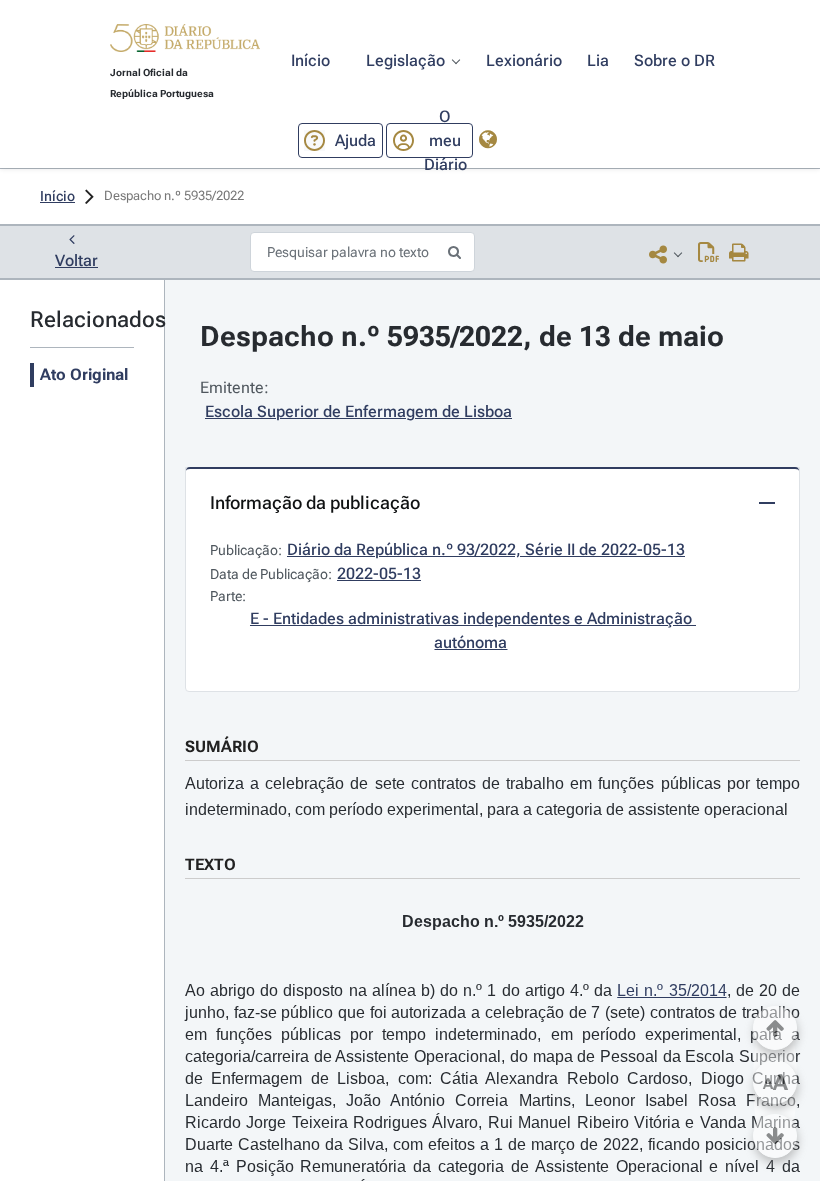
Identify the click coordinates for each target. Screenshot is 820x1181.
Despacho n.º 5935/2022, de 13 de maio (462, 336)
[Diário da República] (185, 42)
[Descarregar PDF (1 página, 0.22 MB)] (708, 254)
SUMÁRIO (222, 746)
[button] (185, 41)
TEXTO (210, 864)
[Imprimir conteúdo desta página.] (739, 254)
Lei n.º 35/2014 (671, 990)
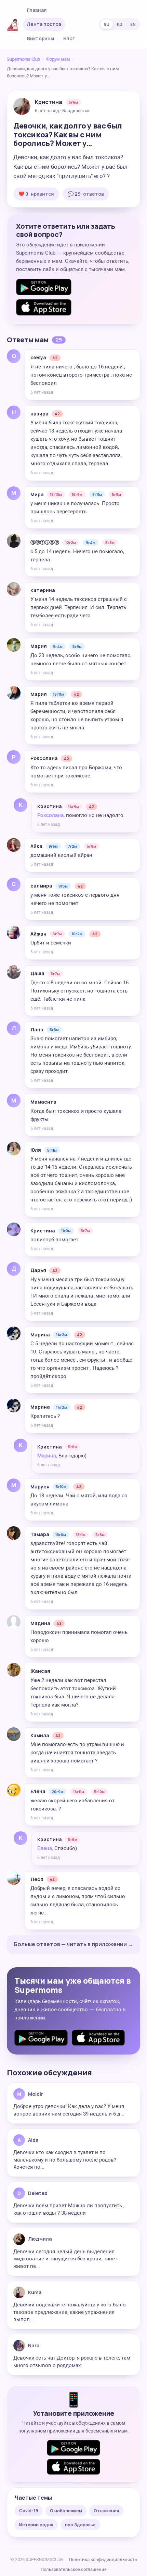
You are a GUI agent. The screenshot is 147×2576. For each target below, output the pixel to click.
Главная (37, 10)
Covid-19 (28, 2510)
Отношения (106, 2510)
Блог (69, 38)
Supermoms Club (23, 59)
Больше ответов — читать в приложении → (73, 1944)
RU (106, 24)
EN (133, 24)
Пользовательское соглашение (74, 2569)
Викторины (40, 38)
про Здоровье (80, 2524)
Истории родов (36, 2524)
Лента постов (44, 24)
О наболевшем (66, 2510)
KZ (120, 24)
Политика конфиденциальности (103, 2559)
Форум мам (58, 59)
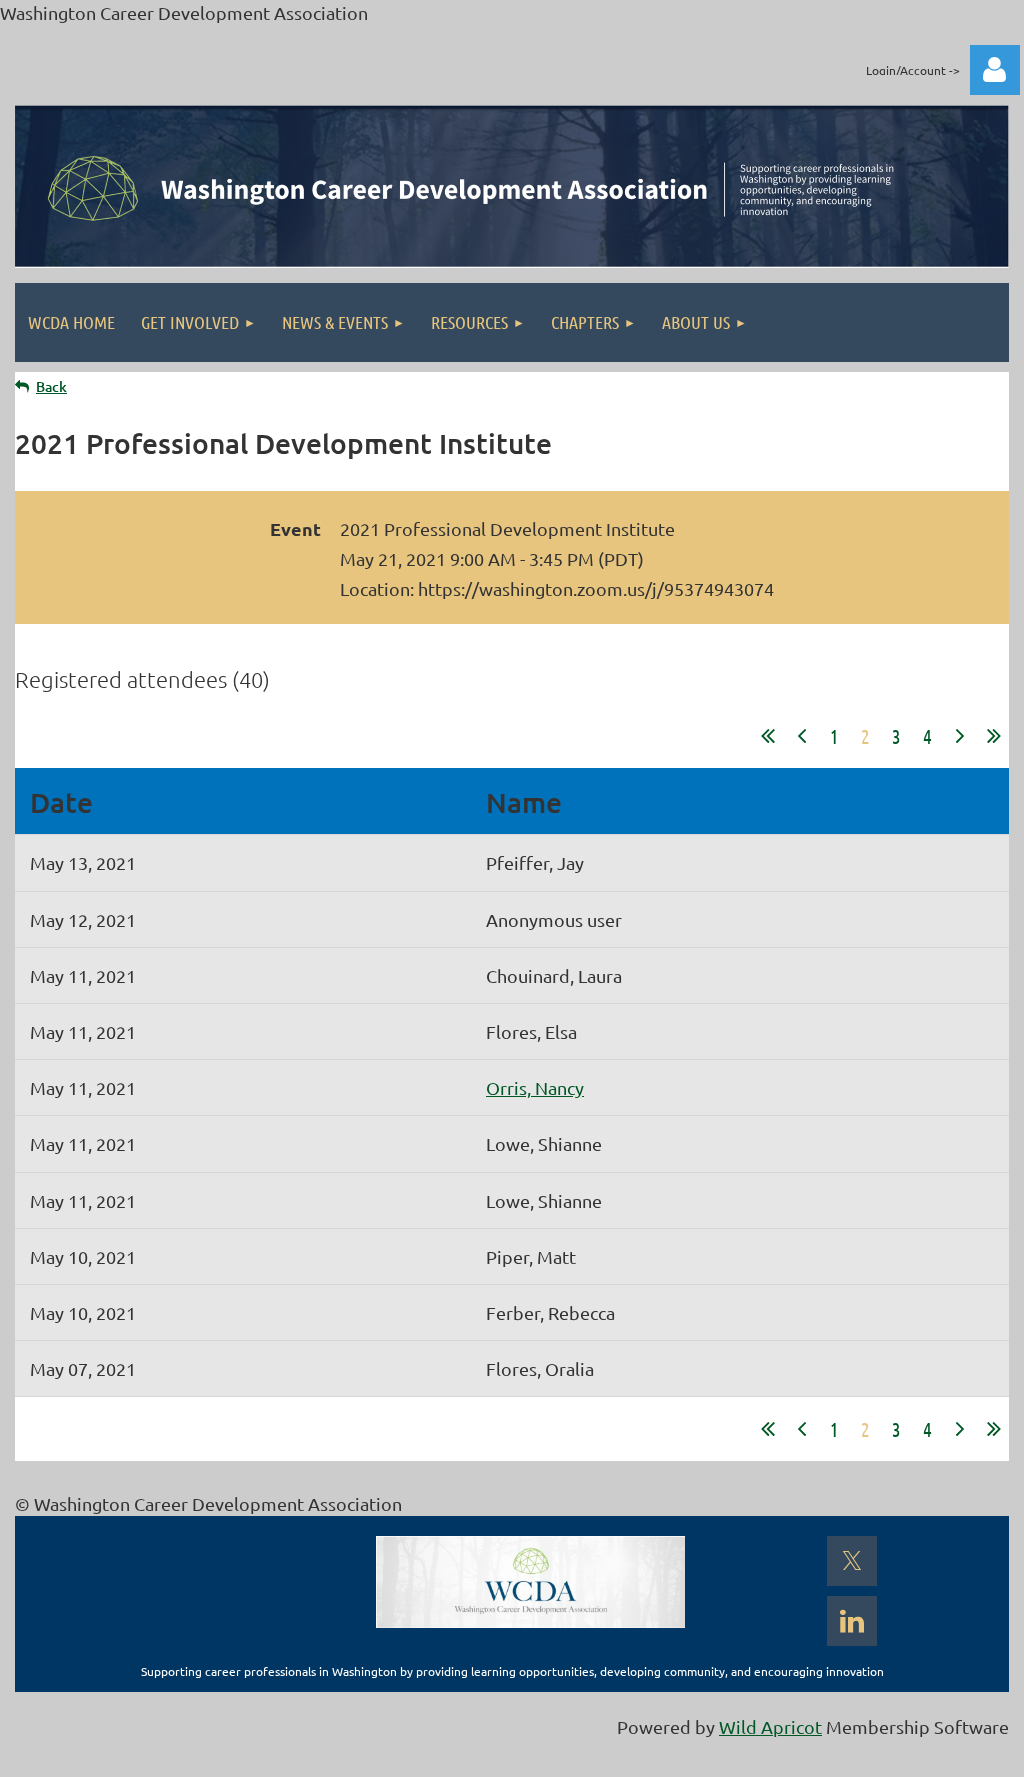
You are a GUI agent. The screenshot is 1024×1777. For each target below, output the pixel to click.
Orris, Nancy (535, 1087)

☆ ☆ ☆ ☆ ☆ ☆ ☆

What this task involves: Line by line and exactly, write out the material above. Skip the pictures.

Result below:
Identify the click coordinates for each target. Screenshot is 820x1181.
Despacho n.º 5935/2022, de 13 de maio (462, 336)
[Diário da República] (185, 42)
[Descarregar PDF (1 página, 0.22 MB)] (708, 254)
SUMÁRIO (222, 746)
[button] (185, 41)
TEXTO (210, 864)
[Imprimir conteúdo desta página.] (739, 254)
Lei n.º 35/2014 (671, 990)
You are a GUI agent. The screenshot is 147×2576. For each target below, output the pixel to click.
Главная (37, 10)
Covid-19 (28, 2510)
Отношения (106, 2510)
Блог (69, 38)
Supermoms Club (23, 59)
Больше ответов — читать в приложении → (73, 1944)
RU (106, 24)
EN (133, 24)
Пользовательское соглашение (74, 2569)
Викторины (40, 38)
про Здоровье (80, 2524)
Истории родов (36, 2524)
Лента постов (44, 24)
О наболевшем (66, 2510)
KZ (120, 24)
Политика конфиденциальности (103, 2559)
Форум мам (58, 59)
You are a GUI agent. The screenshot is 1024×1777. For each target below, output the pixel to click.
Orris, Nancy (535, 1087)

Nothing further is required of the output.